The same thing can happen with your thoughts: We don't have control over what thoughts pop into our head, and sometimes the first thought that comes into your head can be really inappropriate for the situation. But thoughts are just thoughts; no more and no less. Thoughts can't hurt you, and thoughts don't make things true. The fact that you had the thought does not mean something is wrong with you. The fact that the thought gave your raw emotions a release in a way that is socially inappropriate does not mean something is wrong with you. These were things you had no control over, and from what I gather from your posts, it seems to me like they are not consistent with who you are as a person because you immediately recognized that they were wrong. We call this "egodystonic". If these thoughts and responses were egosyntonic (consistent with who you believe yourself to be), there would be a problem (on the other hand, you wouldn't think there was a problem).
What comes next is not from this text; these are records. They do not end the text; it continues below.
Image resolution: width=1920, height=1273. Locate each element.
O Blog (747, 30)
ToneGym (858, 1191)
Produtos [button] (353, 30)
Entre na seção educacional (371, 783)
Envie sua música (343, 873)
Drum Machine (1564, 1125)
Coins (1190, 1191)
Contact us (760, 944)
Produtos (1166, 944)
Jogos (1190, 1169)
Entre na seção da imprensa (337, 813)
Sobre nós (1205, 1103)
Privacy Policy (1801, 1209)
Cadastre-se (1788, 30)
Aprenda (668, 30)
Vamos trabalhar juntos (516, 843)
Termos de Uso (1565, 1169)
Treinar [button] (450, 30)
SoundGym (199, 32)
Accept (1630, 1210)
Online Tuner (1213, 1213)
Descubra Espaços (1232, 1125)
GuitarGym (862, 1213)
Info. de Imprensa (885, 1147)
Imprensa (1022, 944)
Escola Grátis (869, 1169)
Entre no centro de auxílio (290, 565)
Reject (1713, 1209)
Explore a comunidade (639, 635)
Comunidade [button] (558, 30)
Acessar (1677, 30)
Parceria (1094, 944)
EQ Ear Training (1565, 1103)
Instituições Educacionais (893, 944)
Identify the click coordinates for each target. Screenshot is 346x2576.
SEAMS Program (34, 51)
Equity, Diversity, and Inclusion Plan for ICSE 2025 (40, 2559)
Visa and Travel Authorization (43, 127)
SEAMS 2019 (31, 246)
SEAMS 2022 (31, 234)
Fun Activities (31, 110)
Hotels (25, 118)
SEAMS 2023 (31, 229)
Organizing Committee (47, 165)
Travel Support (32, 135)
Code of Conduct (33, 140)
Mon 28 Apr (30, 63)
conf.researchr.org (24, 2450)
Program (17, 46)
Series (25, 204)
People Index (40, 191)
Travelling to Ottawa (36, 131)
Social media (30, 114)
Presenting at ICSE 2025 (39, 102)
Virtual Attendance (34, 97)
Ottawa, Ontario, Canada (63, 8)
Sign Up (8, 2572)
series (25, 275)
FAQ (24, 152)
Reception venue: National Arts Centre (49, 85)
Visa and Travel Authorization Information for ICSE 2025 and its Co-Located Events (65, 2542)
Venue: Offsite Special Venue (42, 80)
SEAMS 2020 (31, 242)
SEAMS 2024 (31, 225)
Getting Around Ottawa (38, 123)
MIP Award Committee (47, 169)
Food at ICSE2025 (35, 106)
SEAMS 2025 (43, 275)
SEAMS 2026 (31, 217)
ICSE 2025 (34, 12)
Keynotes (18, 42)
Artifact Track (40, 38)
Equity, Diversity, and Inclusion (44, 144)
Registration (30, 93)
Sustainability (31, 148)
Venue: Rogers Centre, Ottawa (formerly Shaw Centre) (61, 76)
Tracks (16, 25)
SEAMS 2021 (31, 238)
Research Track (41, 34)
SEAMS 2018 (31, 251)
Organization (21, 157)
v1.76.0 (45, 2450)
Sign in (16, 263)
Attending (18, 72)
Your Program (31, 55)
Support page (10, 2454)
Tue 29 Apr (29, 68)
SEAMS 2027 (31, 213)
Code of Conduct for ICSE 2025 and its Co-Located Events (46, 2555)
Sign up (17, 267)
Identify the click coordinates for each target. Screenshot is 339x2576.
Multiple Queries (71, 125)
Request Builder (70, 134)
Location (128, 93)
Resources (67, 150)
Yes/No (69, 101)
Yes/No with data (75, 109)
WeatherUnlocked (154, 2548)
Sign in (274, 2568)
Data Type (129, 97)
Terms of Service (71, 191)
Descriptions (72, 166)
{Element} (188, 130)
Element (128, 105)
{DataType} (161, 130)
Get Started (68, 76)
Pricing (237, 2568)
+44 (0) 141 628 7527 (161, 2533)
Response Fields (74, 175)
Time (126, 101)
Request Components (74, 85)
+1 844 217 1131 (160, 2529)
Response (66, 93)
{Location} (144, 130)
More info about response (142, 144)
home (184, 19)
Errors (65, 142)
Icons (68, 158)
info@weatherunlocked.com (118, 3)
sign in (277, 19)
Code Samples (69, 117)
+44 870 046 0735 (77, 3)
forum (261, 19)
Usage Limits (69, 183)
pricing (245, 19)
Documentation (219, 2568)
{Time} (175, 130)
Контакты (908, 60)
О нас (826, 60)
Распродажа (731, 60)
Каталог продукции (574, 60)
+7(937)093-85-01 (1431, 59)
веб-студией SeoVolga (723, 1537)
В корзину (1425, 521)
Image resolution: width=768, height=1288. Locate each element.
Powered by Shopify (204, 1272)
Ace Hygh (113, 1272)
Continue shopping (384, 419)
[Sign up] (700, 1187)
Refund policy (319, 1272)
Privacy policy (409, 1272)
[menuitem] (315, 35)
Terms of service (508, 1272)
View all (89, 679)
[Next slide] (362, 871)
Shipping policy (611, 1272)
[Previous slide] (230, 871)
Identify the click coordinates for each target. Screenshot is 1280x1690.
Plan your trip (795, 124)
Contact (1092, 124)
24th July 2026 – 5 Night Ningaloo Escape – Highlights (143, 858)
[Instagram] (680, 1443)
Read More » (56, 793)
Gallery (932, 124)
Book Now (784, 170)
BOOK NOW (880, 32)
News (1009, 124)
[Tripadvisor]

It's important to be aware of what's going on inside you, and how your emotions and thoughts work. But fixating on a thought, feeling guilty that you had a certain thought or a certain emotional response, or trying to control your thoughts can lead to bigger problems. There's no use in feeling guilty or angry at yourself over something you had no control over, and trying to control the uncontrollable is a waste of your mental energy. Instead, I encourage you to be mindful of your thoughts and emotions, examine them without judgment and with curiosity, then let them go.